_Extract:_
•••••

4. Plaintiff's "Split-The-Note" Theory

Finally, couched in Plaintiff's breach of contract claim, Plaintiff appears to challenge the foreclosure based on the theory that, through the process of securitization or assignments, the Note and Deed of Trust were somehow split or bificurated, precluding a valid foreclosure. (Pl.'s Am. Compl. at 5.) In other words, it appears that Plaintiff argues that the Deed of Trust transfer by MERS "split" the Note from the Deed of Trust, nullifying both. This is simply contrary to law:

The "split-the-note" theory is . . . inapplicable under Texas law where the foreclosing party is a mortgage servicer and the mortgage has been properly assigned. The party to foreclose need not possess the note itself. Here, the mortgage was assigned to MERS, and then by MERS to BAC—the assignment explicitly included the power to foreclose by the deed of trust. MERS and BAC did not need to possess the note to foreclose.
Martins, 722 F.3d at 255; see also Robeson v. Mortgage Elec. Registration Sys., Inc., No. 02-10-00227-CV, 2012 WL 42965, at *6 (Tex. App.—Fort Worth Jan. 5, 2012, pet. denied) (explaining that a deed of trust "gives the lender as well as the beneficiary the right to invoke the power of sale," even though it would not be possible for both to hold the note) (mem. op.). Further, HSBC holds both the Note and the Deed of Trust. (Defs.' App. at 3, 7-12 & Ex. A5.) Therefore, Plaintiff has also failed to show that the Deed of Trust and Note were ever actually "split." See, e.g., Bashore v. Bank of Am., No. 411CV93, 2012 WL 629060, at *3 (E.D. Tex. Feb. 27, 2012), report and recommendation adopted, No. 4:11CV93, 2012 WL 1080864 (E.D. Tex. Mar. 30, 2012).

•••••

_Supplied material:_
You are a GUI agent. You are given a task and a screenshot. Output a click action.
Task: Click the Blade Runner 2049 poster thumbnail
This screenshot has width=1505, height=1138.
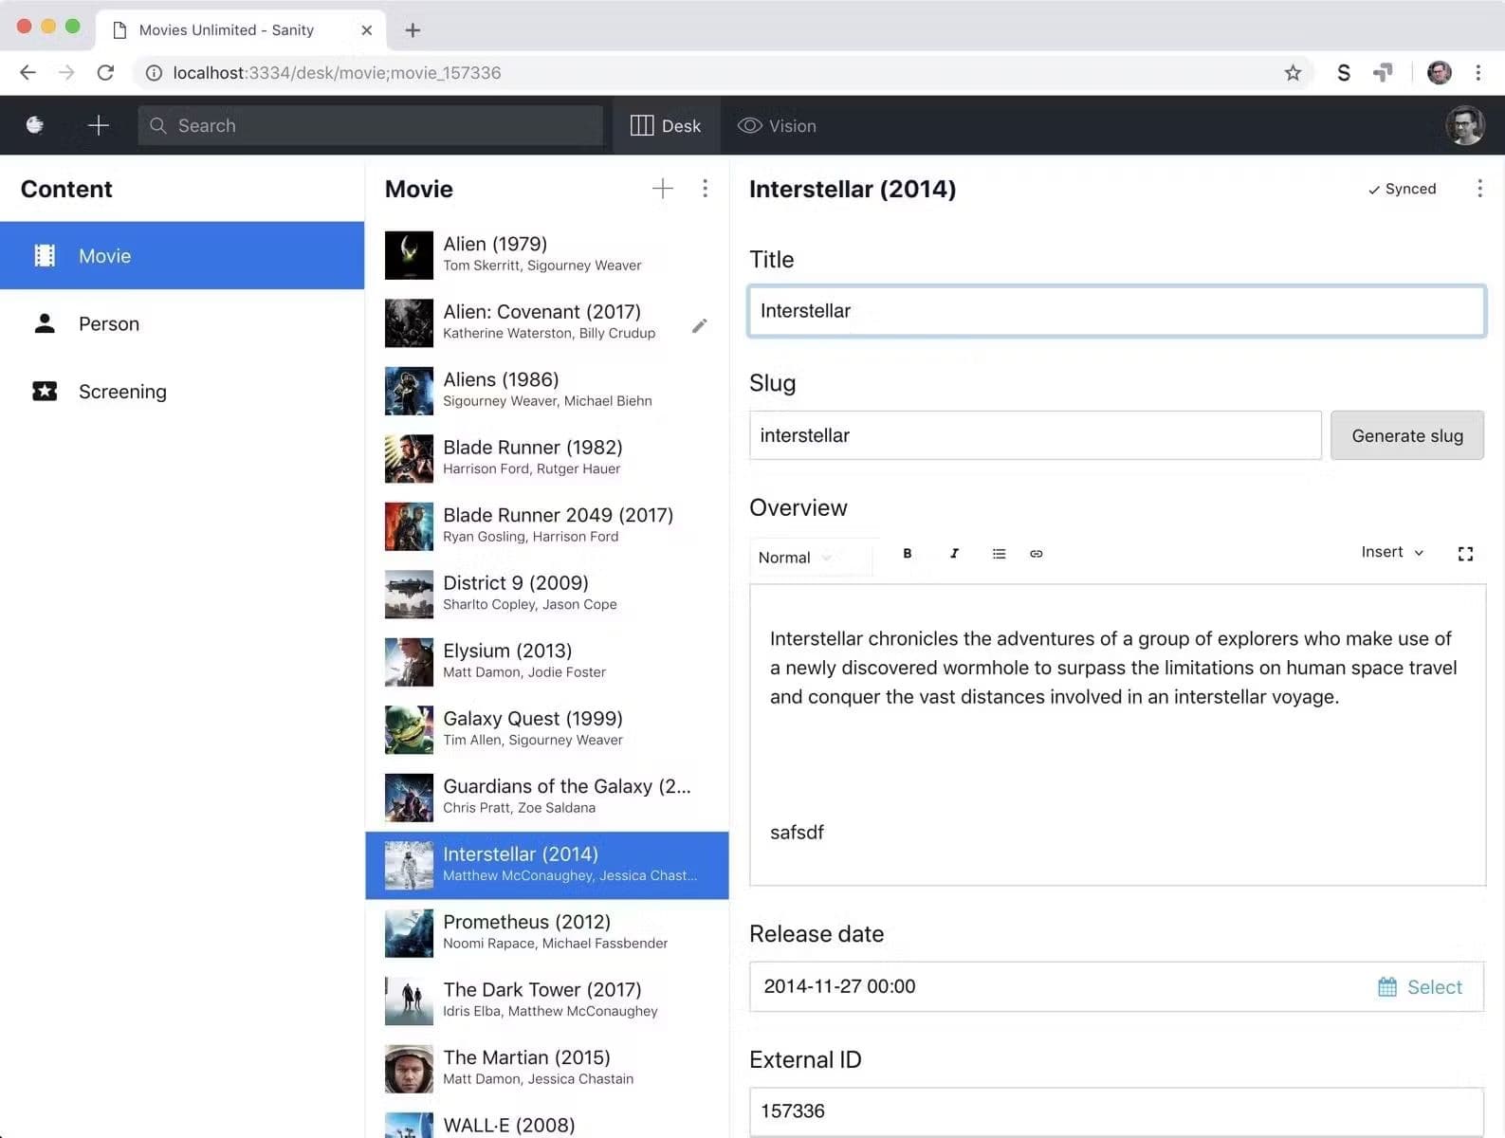[x=409, y=526]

•••••

_Goal:_ Reproduce the part of the split-the-note passage above that begins at "Martins, 722 F.3d" and stops after "Mar. 30, 2012).".

_Reply:_
Martins, 722 F.3d at 255; see also Robeson v. Mortgage Elec. Registration Sys., Inc., No. 02-10-00227-CV, 2012 WL 42965, at *6 (Tex. App.—Fort Worth Jan. 5, 2012, pet. denied) (explaining that a deed of trust "gives the lender as well as the beneficiary the right to invoke the power of sale," even though it would not be possible for both to hold the note) (mem. op.). Further, HSBC holds both the Note and the Deed of Trust. (Defs.' App. at 3, 7-12 & Ex. A5.) Therefore, Plaintiff has also failed to show that the Deed of Trust and Note were ever actually "split." See, e.g., Bashore v. Bank of Am., No. 411CV93, 2012 WL 629060, at *3 (E.D. Tex. Feb. 27, 2012), report and recommendation adopted, No. 4:11CV93, 2012 WL 1080864 (E.D. Tex. Mar. 30, 2012).